Assigned task: Lines from the one with "Open the Lịch hẹn tab" to the end of the material, both included: print them exactly and print nothing else. Omit the pictures.
#####
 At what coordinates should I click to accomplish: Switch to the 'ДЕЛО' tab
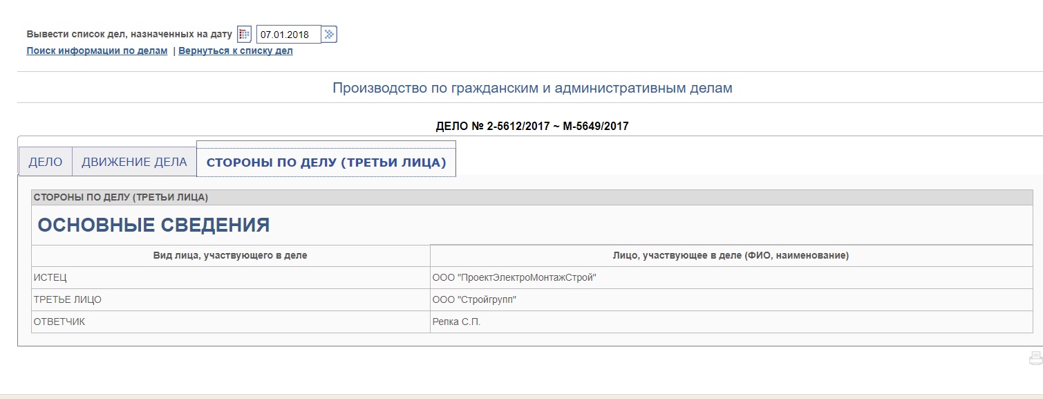(x=46, y=163)
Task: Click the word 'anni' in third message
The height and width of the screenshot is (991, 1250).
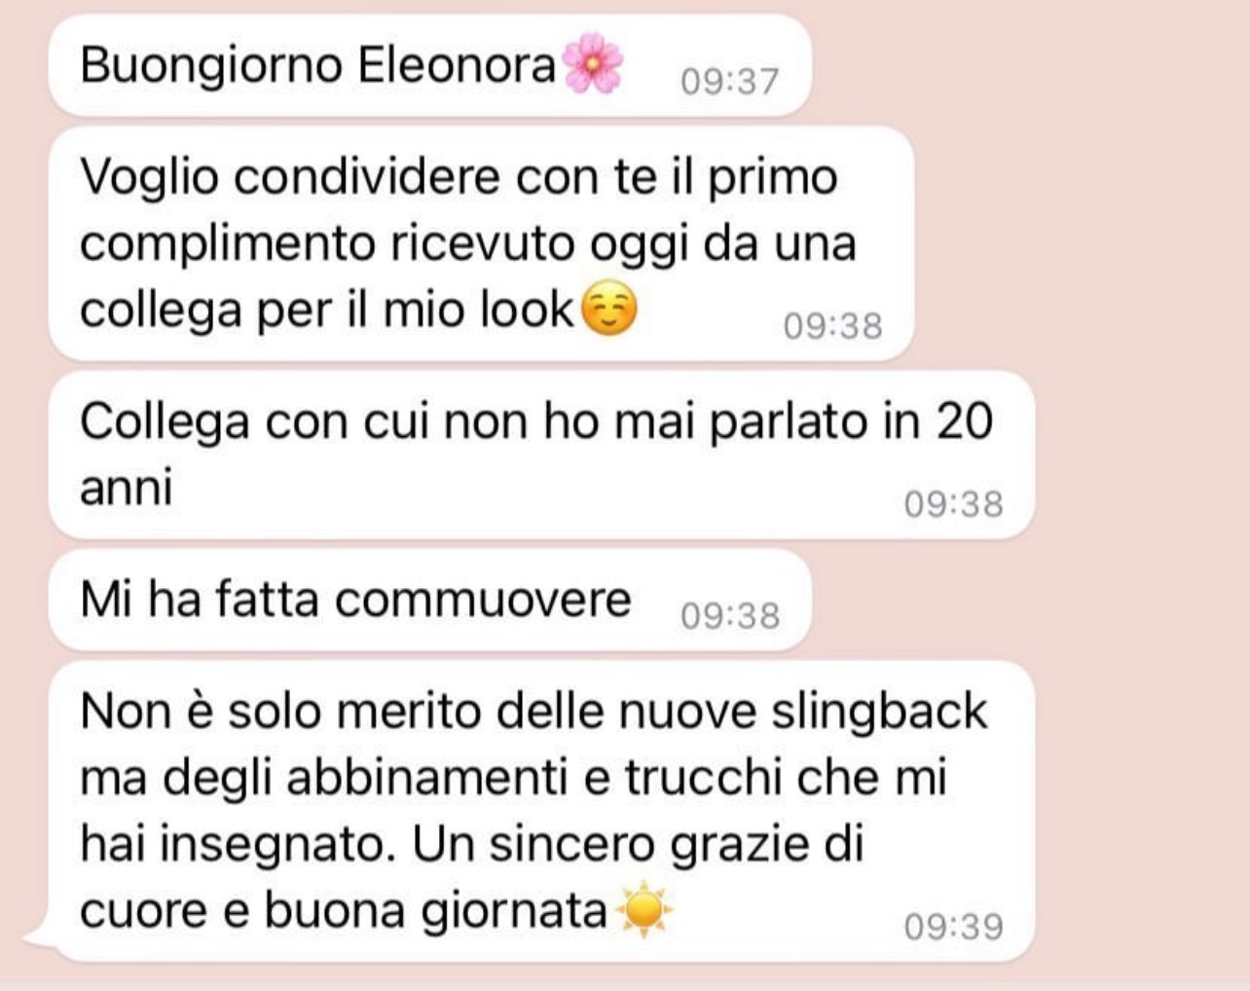Action: (127, 487)
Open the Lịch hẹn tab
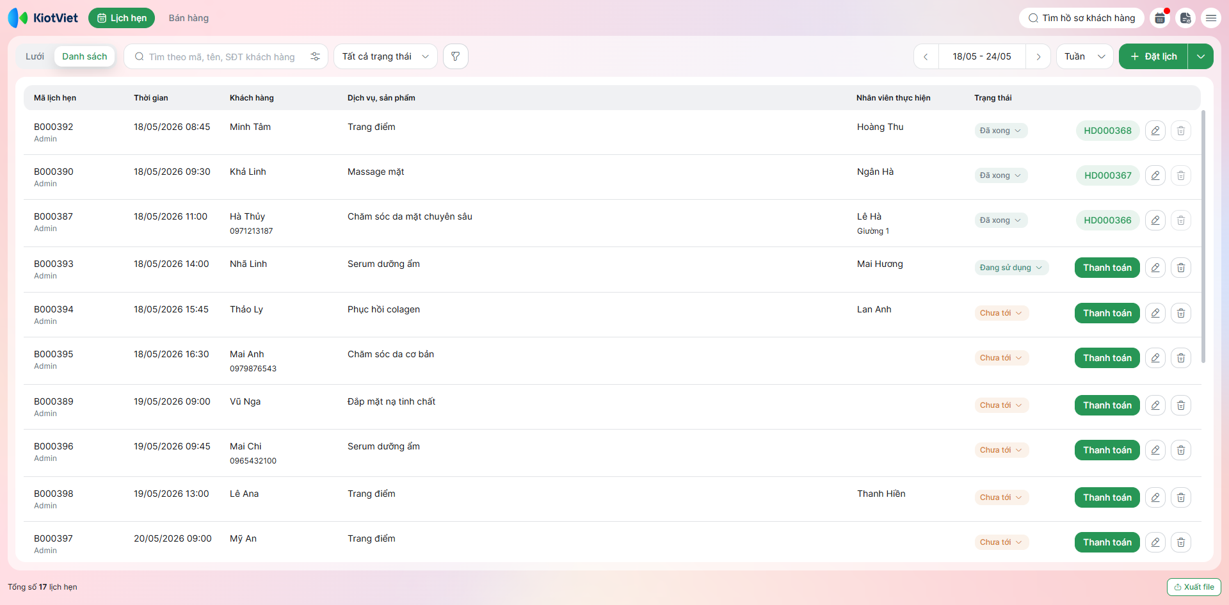 (122, 18)
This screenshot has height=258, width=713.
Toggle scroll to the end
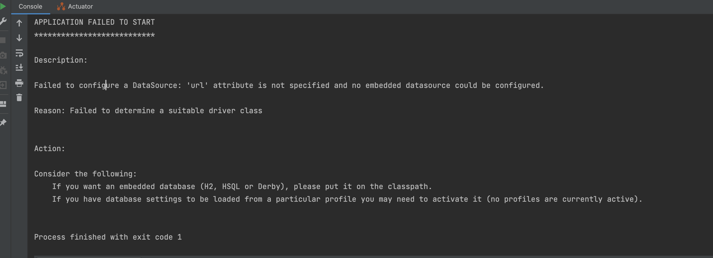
#####
Result for this task:
Open the Lịch hẹn tab
 (122, 18)
This screenshot has height=258, width=713.
Toggle scroll to the end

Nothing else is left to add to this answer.